» **Passage**:
[START]

The decision in International Electron Devices (usa) LLC v Menter, Rudin & Trivelpiece, P.C.
2010 NY Slip Op 02343 ; Decided on March 19, 2010 ;Appellate Division, Fourth Department is not groundbreaking, but it is illustrious of what sometimes appears to be unwarranted deference to target attorneys on the question of the statute of limitations.  Defendant attorneys represented plaintiffs in the purchase and closing of business assets and commercial property.  Some two years later, plaintiffs became enmeshed in an Environmental Protection Agency (EPA) investigation about contamination on the property requiring abatement at an estimated cost of $8 million.

[END]

» **Information shown**:
[START]

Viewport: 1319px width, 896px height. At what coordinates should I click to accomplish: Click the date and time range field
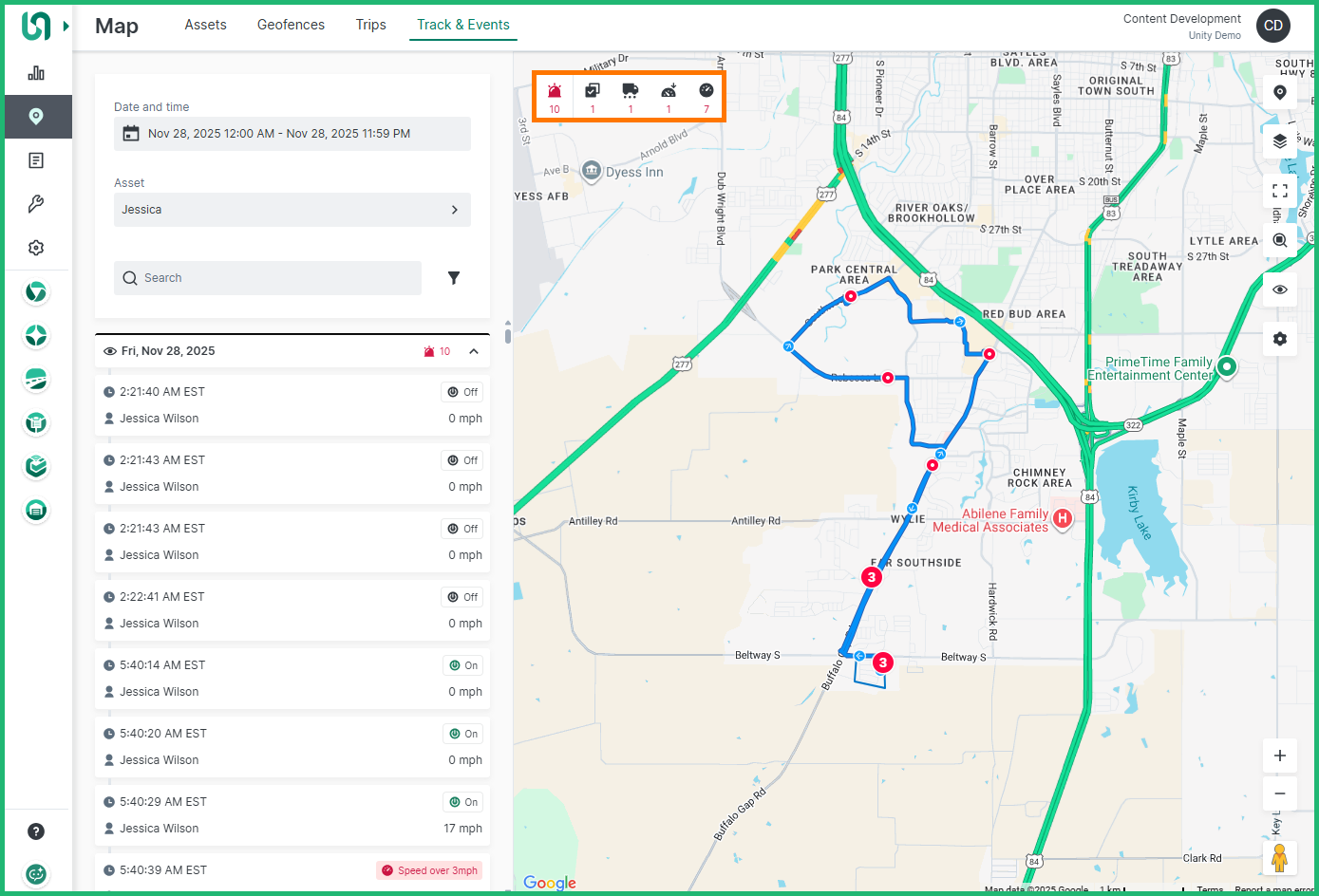[x=292, y=134]
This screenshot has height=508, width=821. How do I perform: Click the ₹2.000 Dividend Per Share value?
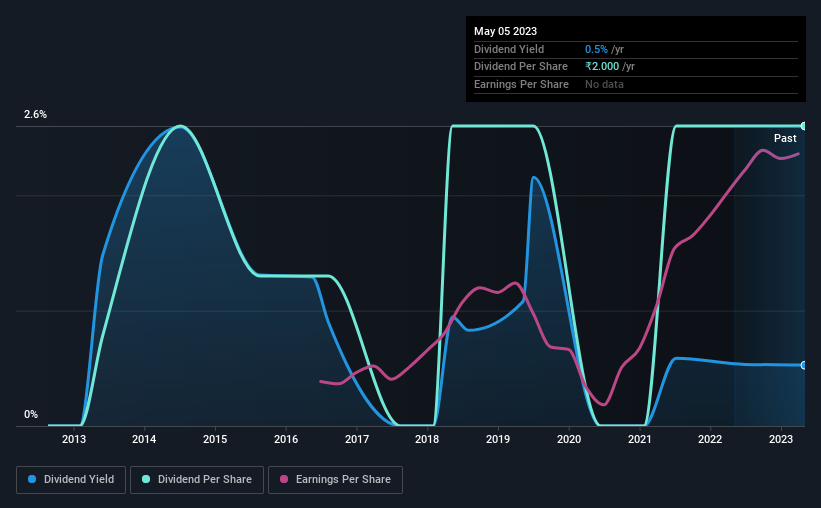click(x=602, y=67)
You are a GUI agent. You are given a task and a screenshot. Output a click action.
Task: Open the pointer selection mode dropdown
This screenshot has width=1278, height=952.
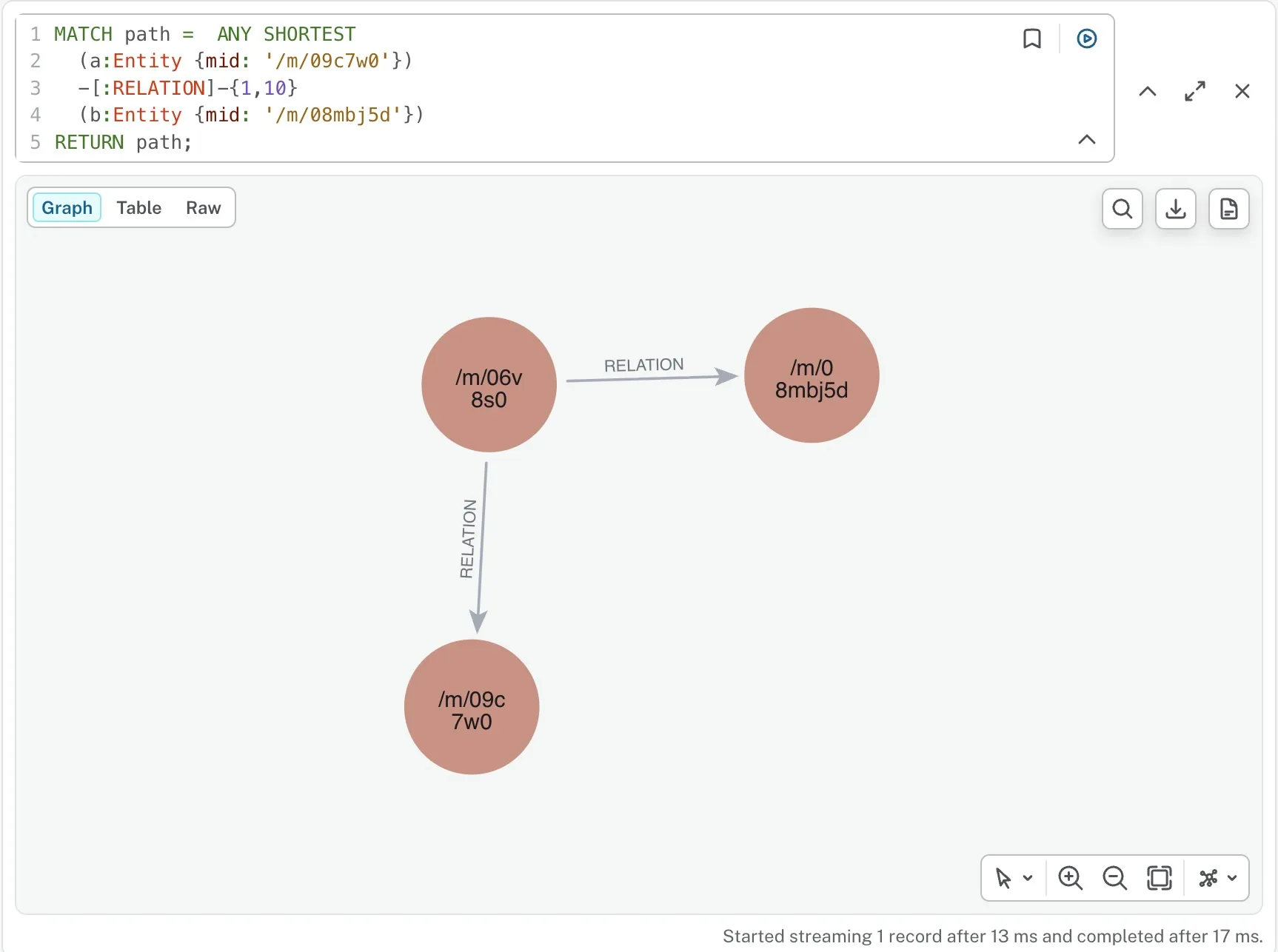[1013, 878]
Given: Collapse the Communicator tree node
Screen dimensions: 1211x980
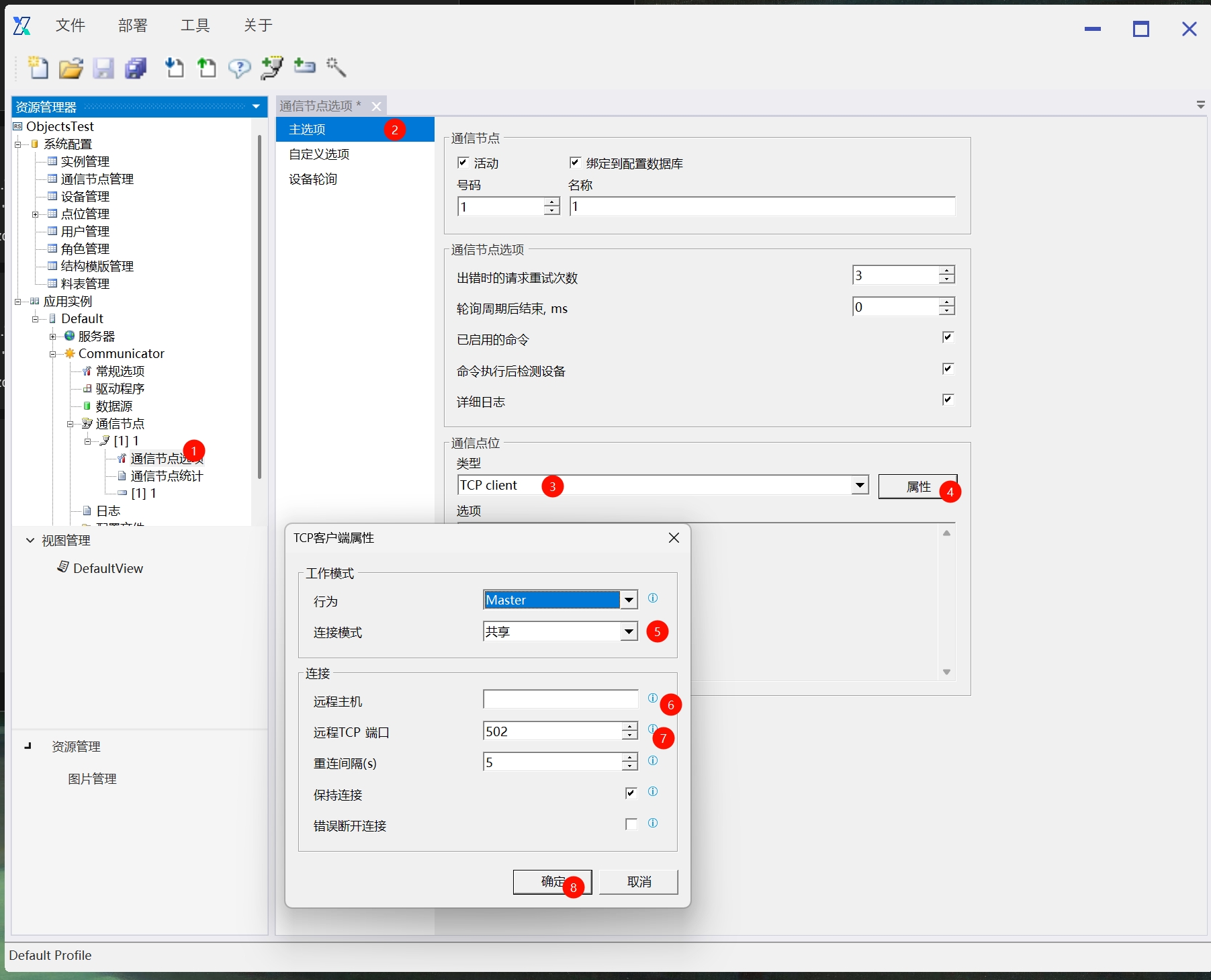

[END]

» **Task instructions**:
A: Using the case passage, mark each statement yes or no, and support each answer with the exact deciding words from the passage. (i) The decision came from the Appellate Division, Fourth Department. (ii) The defendant attorneys represented the plaintiffs in buying residential property. (iii) The abatement was estimated to cost $8 million.
B: Turn the paragraph of the case passage that starts with "2010 NY Slip Op 02343" into a short list that keeps its main facts.
C: According to the case passage, on what date was the decision handed down?

» **The answers**:
A:
(i) Yes: "Appellate Division, Fourth Department"
(ii) No: "the purchase and closing of business assets and commercial property"
(iii) Yes: "requiring abatement at an estimated cost of $8 million"

B:
- Citation: 2010 NY Slip Op 02343, decided March 19, 2010, by the Appellate Division, Fourth Department.
- The decision is not groundbreaking, but it shows what can look like unwarranted deference to target attorneys on the statute of limitations.
- The defendant attorneys represented the plaintiffs in the purchase and closing of business assets and commercial property.
- About two years later, the plaintiffs became caught up in an EPA investigation of contamination on the property.
- Abatement of the contamination was estimated to cost $8 million.

C: March 19, 2010.